ハルがソファに座る私にアイスティーが入ったコップを差し出す。

それを受け取って1口飲むと、涙で水分不足だった体に染み渡る。


向き合わなければと思っていても、真実を聞くのが怖くて涙が止まらなかった。

まさかあそこでハルが帰ってくるなんて思ってなくて、慌てて涙を隠そうとしたけれど、それも出来なくて。

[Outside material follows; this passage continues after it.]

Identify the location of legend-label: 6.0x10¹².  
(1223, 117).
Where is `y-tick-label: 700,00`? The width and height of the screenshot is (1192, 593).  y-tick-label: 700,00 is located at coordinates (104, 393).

どうしようと混乱しているうちに、ハルが「好きだ」って言ってくれた。


最初は驚いて、信じられなくて。

だって、ハルが私を好きになってくれたなんて夢のようだったから。

でも、そんな私にハルはもう一度好きだって言ってくれた。


本当に好きになってくれたんだ、って。

夢じゃないんだって分かった瞬間、もう涙が止まらなかった。

色んな感情が溢れ出て、止めることなんて出来なくて。

ハルはずっと私を優しく抱きしめてくれてた。

初めてハルの温もりに包まれて、安心して。


ハルが好き。

大好き。


そんな思いが自然と言葉となって溢れた。

あんなにも好きだと伝えることを怖がって躊躇してたのに。

そんな不安はもうどこかに飛んでいってた。


でも、私にはまだ向き合わなくちゃいけないことがある。



「ハル、私ね……ハルと沙織ちゃんの噂を聞いたの」


好きだと言ってくれたハルの言葉を疑ってるわけじゃない。

でも、ここでちゃんと向き合わなければ、私はまた臆病になって、弱い自分になってしまう気がするから。


私の隣に座ったハルが、私の目を真っ直ぐ見つめてくる。


「沙織とはただの幼なじみだ。それ以上は何も無い」


幼なじみ…。


「ハルはそうでも、沙織ちゃんは違う、よね……」


私に向けられたあの視線は『嫉妬』、『牽制』、『敵視』……そんな意味の篭もった視線だった。


「陽毬が聞いた俺と沙織が付き合ってるって噂は、沙織が自分で広めたものらしい」



そしてハルは、俊太くんから沙織ちゃんのハルへの気持ちと真相を聞いて、初めてその噂の存在と沙織ちゃんの気持ちを知ったのだと言った。


「俺が周りをよく見てなかったせいで、噂が広まってることにも気づかなかった。沙織にも、これからちゃんと向き合って話をするつもりだ」


そっか。

よかった……。


「陽毬、他に聞きたいことがあるなら何でも言ってほしい」


「もう大丈夫だよ。ありがとう」


大丈夫。

不安なことはもうない。

ちゃんとハルが話してくれたから。